The linter is executed within every build as a webpack preloader.
For developer convenience, the ESLint can be started explicitly by:
$ npm run eslint
Violations of some rules can be fixed automatically by:
$ npm run eslint:fix
Rules configuration can be found in the `.eslintrc.json` file.
# Automated Testing
Run `make check` to build an RPM, install it into a standard Cockpit test VM
(centos-7 by default), and run the test/check-application integration test on
it. This uses Cockpit's Chrome DevTools Protocol based browser tests, through a
Python API abstraction. Note that this API is not guaranteed to be stable, so
if you run into failures and don't want to adjust tests, consider checking out
Cockpit's test/common from a tag instead of master (see the `test/common`
target in `Makefile`).
After the test VM is prepared, you can manually run the test without rebuilding
the VM, possibly with extra options for tracing and halting on test failures
(for interactive debugging):
TEST_OS=centos-7 test/check-application -tvs
You can also run the test against a different Cockpit image, for example:
TEST_OS=fedora-28 make check
# Vagrant
This directory contains a Vagrantfile that installs and starts cockpit on a
Fedora 26 cloud image. Run `vagrant up` to start it and `vagrant rsync` to
synchronize the `dist` directory to `/usr/local/share/cockit/starter-kit`. Use
`vagrant rsync-auto` to automatically sync when contents of the `dist`
directory change.
# Customizing
After cloning the Starter Kit you should rename the files, package names, and
labels to your own project's name. Use these commands to find out what to
change:
find -iname '*starter*'
git grep -i starter
# Automated release
Once your cloned project is ready for a release, you should consider automating
that. [Cockpituous release](https://github.com/cockpit-project/cockpituous/tree/master/release)

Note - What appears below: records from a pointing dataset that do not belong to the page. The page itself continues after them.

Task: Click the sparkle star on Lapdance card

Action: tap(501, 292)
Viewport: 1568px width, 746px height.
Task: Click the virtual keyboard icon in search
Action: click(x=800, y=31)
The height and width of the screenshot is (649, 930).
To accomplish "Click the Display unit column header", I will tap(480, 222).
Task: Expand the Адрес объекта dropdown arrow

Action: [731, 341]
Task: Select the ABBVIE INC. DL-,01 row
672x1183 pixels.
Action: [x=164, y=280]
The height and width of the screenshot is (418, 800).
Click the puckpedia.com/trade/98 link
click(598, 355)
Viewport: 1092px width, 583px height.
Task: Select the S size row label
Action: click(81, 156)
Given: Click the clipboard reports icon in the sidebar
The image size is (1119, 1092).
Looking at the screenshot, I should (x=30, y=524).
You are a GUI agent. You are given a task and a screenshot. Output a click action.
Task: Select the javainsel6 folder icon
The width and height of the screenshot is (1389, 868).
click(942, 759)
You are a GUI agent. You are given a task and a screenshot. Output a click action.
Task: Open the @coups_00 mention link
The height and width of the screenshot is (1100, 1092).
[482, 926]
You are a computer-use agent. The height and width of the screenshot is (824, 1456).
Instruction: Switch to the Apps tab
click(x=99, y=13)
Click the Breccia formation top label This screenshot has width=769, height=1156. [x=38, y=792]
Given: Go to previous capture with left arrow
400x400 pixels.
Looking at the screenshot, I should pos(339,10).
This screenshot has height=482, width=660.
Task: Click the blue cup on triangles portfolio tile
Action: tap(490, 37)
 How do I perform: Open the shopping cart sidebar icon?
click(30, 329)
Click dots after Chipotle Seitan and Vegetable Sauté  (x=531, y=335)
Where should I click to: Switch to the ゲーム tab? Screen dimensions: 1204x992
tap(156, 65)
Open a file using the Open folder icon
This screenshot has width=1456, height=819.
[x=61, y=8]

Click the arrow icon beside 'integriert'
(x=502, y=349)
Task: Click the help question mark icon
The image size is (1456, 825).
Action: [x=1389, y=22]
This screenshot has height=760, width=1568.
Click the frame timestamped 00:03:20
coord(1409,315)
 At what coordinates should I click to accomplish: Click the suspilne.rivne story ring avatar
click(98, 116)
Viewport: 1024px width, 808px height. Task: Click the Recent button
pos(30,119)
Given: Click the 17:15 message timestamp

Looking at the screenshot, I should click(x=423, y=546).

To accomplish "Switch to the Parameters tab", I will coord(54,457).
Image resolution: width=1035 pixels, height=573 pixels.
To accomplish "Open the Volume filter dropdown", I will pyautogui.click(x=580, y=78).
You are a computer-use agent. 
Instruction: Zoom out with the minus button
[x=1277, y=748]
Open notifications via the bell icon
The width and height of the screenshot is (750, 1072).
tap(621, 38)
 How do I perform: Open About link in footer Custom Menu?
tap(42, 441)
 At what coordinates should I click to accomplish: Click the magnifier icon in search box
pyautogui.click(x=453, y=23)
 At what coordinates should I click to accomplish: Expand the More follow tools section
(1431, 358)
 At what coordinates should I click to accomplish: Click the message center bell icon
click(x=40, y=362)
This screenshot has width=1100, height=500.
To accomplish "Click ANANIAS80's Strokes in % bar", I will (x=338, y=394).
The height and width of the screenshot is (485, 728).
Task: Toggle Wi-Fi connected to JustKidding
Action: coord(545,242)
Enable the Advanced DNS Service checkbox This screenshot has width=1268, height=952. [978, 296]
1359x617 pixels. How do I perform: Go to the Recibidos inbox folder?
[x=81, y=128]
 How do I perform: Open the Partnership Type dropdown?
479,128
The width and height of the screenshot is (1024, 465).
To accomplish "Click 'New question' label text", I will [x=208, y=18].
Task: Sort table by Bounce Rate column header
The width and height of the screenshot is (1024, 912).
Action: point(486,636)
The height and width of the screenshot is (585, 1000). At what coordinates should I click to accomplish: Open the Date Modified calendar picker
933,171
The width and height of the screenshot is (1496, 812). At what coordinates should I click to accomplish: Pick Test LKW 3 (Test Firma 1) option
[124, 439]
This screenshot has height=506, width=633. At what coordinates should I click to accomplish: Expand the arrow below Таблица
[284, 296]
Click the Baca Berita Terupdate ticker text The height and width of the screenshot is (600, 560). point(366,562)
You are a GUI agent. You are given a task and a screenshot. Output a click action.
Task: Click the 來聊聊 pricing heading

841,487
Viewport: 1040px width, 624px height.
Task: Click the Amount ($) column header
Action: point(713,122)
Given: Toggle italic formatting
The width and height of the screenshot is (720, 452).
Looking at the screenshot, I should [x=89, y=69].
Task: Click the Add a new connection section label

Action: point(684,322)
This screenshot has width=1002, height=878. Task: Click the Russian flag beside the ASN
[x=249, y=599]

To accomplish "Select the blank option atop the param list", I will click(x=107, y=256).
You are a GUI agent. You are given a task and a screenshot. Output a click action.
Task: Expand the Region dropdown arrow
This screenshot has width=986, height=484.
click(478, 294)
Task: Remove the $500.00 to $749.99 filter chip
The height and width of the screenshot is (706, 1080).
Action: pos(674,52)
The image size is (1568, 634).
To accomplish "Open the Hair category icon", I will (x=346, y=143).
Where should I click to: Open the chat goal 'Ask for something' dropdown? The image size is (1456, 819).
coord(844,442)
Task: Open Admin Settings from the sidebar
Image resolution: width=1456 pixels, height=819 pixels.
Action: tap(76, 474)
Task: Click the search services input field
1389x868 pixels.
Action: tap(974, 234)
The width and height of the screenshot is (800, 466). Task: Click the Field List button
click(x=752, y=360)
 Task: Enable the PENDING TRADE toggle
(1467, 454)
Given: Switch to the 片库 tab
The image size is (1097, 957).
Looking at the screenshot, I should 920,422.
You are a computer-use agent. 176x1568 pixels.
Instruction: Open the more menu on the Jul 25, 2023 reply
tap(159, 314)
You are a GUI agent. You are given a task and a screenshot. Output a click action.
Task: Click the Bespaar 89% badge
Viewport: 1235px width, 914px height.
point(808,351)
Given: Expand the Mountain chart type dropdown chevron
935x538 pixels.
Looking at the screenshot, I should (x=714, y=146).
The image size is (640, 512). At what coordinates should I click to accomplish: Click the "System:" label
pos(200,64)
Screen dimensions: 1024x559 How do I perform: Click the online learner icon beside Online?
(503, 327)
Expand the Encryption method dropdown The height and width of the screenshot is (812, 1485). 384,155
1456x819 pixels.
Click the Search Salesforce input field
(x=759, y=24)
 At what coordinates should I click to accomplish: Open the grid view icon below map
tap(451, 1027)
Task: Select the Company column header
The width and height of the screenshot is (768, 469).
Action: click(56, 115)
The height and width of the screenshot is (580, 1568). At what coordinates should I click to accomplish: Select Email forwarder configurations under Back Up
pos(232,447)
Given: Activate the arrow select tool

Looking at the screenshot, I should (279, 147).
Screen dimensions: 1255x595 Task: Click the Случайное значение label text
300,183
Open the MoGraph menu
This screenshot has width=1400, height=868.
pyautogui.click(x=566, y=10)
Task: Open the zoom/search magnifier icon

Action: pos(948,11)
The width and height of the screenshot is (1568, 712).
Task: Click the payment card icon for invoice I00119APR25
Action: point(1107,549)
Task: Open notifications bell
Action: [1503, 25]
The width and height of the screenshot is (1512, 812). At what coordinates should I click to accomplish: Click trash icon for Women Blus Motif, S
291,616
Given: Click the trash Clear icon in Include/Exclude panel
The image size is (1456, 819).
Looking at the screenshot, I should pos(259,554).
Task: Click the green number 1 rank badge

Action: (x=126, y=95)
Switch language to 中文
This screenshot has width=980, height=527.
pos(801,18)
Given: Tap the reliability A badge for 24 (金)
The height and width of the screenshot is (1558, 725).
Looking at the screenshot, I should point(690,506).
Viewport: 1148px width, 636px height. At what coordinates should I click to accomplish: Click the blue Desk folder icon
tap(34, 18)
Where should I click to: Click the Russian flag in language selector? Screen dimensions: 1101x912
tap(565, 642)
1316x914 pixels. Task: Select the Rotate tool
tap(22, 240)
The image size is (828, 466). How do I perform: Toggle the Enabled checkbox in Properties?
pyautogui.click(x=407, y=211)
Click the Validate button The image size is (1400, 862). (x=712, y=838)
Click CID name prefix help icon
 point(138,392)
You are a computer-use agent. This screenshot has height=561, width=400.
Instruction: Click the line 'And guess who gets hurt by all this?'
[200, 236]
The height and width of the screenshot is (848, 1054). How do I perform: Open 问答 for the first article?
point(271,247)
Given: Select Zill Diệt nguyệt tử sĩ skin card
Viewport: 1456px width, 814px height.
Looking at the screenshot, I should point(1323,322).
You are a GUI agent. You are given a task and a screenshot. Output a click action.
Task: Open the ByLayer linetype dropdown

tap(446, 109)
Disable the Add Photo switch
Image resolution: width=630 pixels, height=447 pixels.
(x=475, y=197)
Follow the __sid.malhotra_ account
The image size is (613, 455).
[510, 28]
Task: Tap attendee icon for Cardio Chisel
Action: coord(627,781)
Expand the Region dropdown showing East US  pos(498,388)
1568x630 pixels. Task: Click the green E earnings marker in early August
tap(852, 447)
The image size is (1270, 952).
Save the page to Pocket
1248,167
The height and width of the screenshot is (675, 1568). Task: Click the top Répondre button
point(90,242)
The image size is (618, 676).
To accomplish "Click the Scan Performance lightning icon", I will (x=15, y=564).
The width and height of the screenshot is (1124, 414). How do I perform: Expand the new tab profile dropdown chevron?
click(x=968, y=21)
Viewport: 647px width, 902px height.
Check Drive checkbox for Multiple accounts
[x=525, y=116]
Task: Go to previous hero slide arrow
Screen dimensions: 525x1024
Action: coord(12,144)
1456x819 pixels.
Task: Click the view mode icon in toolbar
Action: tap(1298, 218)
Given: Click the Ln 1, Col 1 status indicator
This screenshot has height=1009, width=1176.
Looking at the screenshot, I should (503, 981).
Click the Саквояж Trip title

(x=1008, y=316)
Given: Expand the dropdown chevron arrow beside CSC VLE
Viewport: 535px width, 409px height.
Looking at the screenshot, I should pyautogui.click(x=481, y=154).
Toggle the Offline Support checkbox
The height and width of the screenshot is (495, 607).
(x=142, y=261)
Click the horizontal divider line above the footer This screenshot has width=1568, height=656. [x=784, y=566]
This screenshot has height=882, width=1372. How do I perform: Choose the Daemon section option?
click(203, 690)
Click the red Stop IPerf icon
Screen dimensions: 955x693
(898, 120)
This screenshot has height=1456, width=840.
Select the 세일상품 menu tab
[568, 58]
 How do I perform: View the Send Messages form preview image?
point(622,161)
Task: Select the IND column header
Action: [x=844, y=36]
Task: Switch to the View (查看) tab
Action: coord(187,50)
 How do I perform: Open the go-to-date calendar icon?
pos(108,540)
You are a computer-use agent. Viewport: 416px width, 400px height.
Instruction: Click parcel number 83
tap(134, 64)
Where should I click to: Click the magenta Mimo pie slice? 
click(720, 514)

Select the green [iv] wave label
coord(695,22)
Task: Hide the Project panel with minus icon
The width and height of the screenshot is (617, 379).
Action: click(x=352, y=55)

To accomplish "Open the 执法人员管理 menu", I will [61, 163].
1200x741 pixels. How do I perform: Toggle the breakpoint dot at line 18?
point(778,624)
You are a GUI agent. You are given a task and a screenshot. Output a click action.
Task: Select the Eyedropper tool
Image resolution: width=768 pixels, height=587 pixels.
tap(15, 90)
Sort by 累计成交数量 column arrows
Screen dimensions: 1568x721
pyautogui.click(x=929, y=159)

aims to fully automate project releases to GitHub, Fedora, Ubuntu, COPR, Docker
Hub, and other places. The intention is that the only manual step for releasing
a project is to create a signed tag for the version number; pushing the tag
then triggers a GitHub webhook that calls a set of release scripts (on
Cockpit's CI infrastructure).
starter-kit includes an example [cockpitous release script](./cockpituous-release)
that builds an upstream release tarball and source RPM. Please see the above
cockpituous documentation for details.
# Further reading
* The [Starter Kit announcement](http://cockpit-project.org/blog/cockpit-starter-kit.html)
blog post explains the rationale for this project.